Federal Department of Transportation (DOT) guidelines that would impose mandatory drug and alcohol testing on most of the nation's transportation workers who are not already covered could cost more than $2 billion over a 10-year period (Richard Weintraub, "Transport Workers Face Random Alcohol Tests: Unions Criticize DOT Proposals," Washington Post, 12/11/92, A1; Mitch Maurer, "Drug Testing Hot Topic in Transport Industry," Tulsa World, 12/15/92, B7).

Estimated costs for the aviation, rail, mass transit, and pipeline industries for the proposed testing range from $260 million to $430 million over 10 years, while the estimated cost for motor carriers over that period runs from $1.2 billion to $2.4 billion. The range is based on frequency of random testing.

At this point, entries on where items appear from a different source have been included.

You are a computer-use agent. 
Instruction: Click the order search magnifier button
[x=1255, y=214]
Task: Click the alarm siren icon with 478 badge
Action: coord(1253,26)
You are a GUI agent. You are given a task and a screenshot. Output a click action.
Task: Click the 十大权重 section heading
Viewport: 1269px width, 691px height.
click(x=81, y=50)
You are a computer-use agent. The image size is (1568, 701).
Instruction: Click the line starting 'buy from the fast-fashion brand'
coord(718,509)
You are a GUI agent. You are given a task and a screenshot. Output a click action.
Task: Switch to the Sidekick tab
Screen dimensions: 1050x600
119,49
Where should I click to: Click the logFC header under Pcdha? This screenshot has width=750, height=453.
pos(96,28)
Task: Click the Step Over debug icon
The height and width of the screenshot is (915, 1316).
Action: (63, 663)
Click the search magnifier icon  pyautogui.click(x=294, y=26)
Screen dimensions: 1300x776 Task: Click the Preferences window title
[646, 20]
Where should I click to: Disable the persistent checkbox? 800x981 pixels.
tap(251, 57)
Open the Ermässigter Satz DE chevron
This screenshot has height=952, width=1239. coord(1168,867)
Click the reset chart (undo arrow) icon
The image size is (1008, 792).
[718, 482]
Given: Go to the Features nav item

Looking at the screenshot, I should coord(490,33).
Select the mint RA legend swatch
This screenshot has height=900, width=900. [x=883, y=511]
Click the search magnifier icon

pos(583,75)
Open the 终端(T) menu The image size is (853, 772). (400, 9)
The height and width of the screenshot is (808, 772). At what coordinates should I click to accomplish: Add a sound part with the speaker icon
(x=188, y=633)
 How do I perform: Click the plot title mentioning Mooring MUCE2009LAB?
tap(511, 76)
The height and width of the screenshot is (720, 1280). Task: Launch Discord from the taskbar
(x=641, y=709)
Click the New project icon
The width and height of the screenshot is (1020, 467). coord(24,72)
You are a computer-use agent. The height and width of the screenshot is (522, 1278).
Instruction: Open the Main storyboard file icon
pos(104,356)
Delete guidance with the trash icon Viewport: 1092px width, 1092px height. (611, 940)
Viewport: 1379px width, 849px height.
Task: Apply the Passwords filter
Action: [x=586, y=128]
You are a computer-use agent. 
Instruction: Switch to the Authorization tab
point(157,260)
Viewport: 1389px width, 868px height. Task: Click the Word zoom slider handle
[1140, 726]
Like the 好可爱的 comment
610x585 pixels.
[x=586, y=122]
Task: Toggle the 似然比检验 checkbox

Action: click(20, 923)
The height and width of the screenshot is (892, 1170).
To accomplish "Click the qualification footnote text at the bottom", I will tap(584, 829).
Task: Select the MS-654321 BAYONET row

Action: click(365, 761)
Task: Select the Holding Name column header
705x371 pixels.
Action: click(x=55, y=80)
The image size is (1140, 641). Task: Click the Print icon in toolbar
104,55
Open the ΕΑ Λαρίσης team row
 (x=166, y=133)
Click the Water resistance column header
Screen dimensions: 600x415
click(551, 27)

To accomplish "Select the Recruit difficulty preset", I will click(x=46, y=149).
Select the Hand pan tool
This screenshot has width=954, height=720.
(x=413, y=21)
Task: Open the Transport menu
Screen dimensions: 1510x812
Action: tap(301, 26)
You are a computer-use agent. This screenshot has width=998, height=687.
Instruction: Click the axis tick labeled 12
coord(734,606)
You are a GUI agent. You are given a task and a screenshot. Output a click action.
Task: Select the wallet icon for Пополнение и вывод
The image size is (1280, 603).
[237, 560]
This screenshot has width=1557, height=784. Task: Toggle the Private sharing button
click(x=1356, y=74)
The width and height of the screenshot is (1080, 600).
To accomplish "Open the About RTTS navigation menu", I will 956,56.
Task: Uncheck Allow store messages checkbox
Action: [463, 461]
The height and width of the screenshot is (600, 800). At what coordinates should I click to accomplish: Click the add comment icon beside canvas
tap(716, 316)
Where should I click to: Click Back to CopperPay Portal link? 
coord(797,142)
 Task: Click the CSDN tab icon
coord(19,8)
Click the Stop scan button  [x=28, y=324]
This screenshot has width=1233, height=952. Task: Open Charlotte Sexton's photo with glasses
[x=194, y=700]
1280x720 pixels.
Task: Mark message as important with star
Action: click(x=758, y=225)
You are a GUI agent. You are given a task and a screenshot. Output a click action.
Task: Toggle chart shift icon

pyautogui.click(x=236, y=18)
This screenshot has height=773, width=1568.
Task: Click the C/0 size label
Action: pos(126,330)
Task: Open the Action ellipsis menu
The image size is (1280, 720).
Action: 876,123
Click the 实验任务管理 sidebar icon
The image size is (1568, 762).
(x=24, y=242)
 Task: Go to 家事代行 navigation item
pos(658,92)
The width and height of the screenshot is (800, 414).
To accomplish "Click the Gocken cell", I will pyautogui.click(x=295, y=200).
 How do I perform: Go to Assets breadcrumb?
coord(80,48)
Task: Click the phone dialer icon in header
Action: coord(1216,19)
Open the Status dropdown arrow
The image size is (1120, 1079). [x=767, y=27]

DOT already mandates urine testing for airline pilots and mechanics, train engineers, and truck drivers. The new proposals would extend testing to additional truck, van and bus drivers, and additional railroad, mass transit, and airline industry personnel. Air Transport Association (ATA) spokesman Tim Neale expressed fear that the new regulations would disrupt operations, and a transportation union local president said the proposal, if implemented, would waste money.

Opponents pointed out that airline and other transportation workers tested under current guidelines have shown extremely low levels of drug use. The ATA has petitioned to have both current and proposed regulations revised so that only 10 percent of airline workers, rather than 50 percent, as under current rules, would be subjected to testing.

The proposed random alcohol testing regulations would subject from 10 percent to 50 percent of transportation workers to alcohol tests. The combined drug and alcohol testing would affect about 6 million commercial truckers, 80,000 railroad engineers, brakemen, dispatchers, signal maintenance workers, and conductors, 200,000 mass transit vehicle operators, controllers and maintenance workers, 120,000 gas pipeline operators, and 340,000 airline flight crew members, attendants, traffic controllers, maintenance workers, and security coordinators.